# 用DTW度量不同方法内存带宽测量的差距

## cmn_mc方法和dmc_620方法

封装一下得到两种时间序列的方法：
输入都是已经读到pandas里的时间序列。

In [None]:
# 得到基于内存控制器的内存带宽数据
def get_DMC_series(perf_raw_data_DMC):
    
    perf_raw_data_DMC['type'] = perf_raw_data_DMC['event'].apply(
        lambda x: 'read' if x[-2:-1] == '0' else 'write'
    )
    perf_raw_data_DMC['device_id'] = perf_raw_data_DMC['event'].apply(
        lambda x: x[11:20]
    )
    perf_raw_data_DMC['socket'] = perf_raw_data_DMC['device_id'].apply(
        lambda x: 0 if x[0] == '1' else '1'
    )

    perf_raw_data_DMC = perf_raw_data_DMC.drop('event', axis=1)

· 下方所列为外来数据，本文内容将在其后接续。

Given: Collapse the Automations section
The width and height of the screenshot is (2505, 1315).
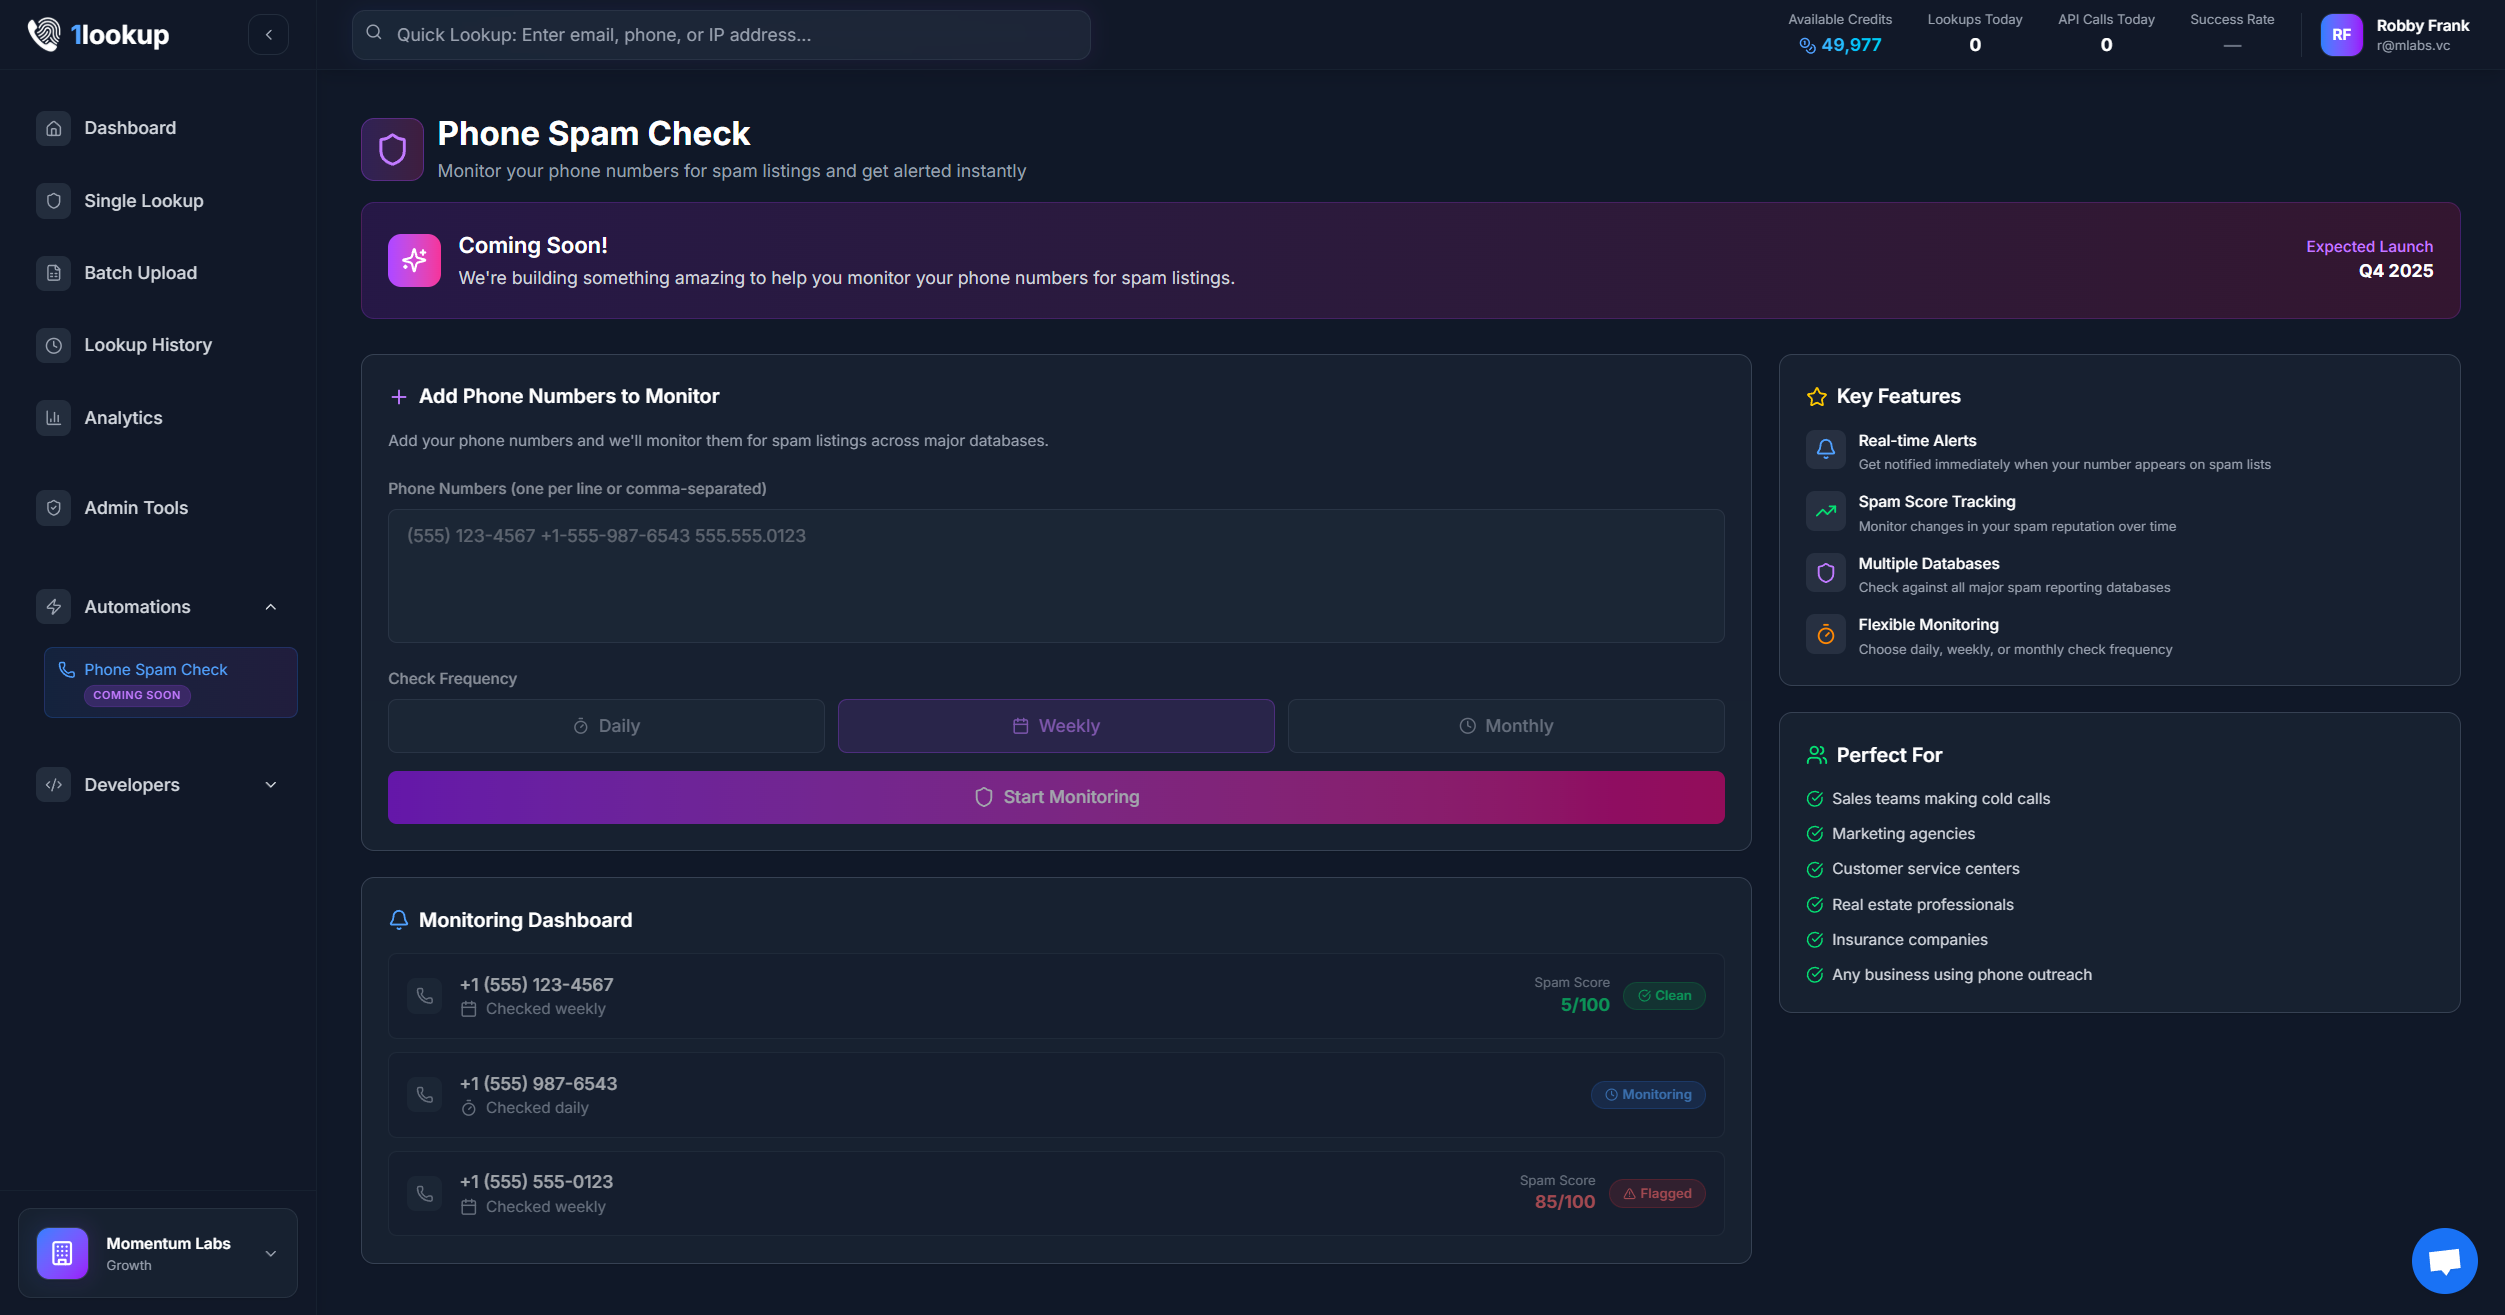Looking at the screenshot, I should [270, 607].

    bw_all_DMC = perf_raw_data_DMC.groupby(['timestamp']).agg(value=('value', 'sum')).reset_index()
    bw_all_DMC['interval'] = bw_all_DMC['timestamp'].diff()
    bw_all_DMC.loc[0, 'interval'] = bw_all_DMC.loc[0, 'timestamp']
    bw_all_DMC['memory bandwidth (GB/s)'] = (bw_all_DMC['value'] * 64) / (bw_all_DMC['interval'] * 1000000000)

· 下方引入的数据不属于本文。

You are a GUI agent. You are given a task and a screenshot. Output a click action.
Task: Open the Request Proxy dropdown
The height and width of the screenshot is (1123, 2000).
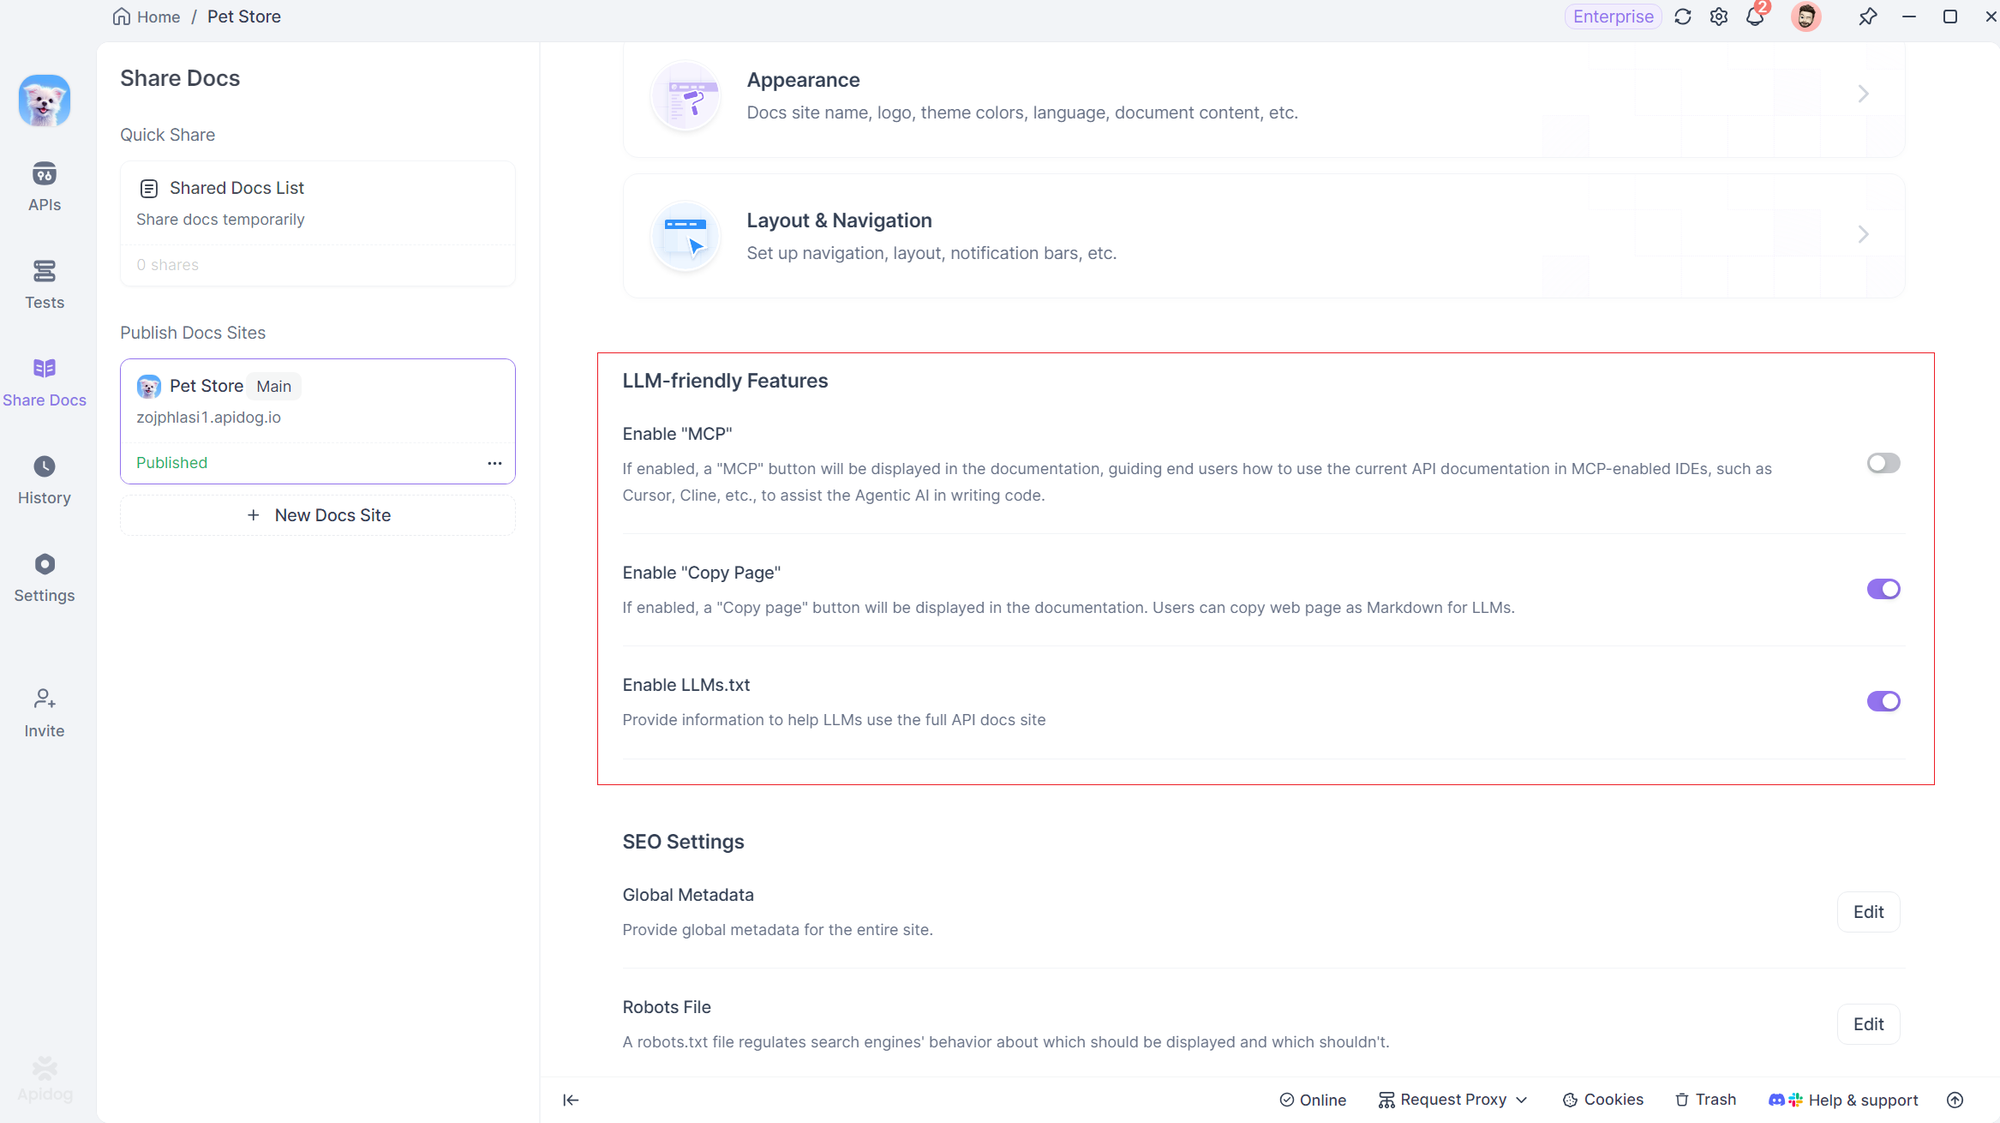click(1453, 1100)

    return bw_all_DMC['memory bandwidth (GB/s)']

# 得到基于HN-F节点的内存带宽数据
def get_CMN_series(perf_raw_data_CMN):
    
    perf_raw_data_CMN['type'] = perf_raw_data_CMN['event'].apply(
        lambda x: 'reqs' if 'reqs'in x else 'retries'
    )
    perf_raw_data_CMN['socket'] = perf_raw_data_CMN['event'].apply(
        lambda x: 0 if x[8] == '0' else '1'
    )

    perf_raw_data_CMN = perf_raw_data_CMN.drop('event', axis=1)
    perf_raw_data_CMN.loc[perf_raw_data_CMN["type"] == "retries", "value"] *= -1

    bw_all_CMN = perf_raw_data_CMN.groupby(['timestamp']).agg(value=('value', 'sum')).reset_index()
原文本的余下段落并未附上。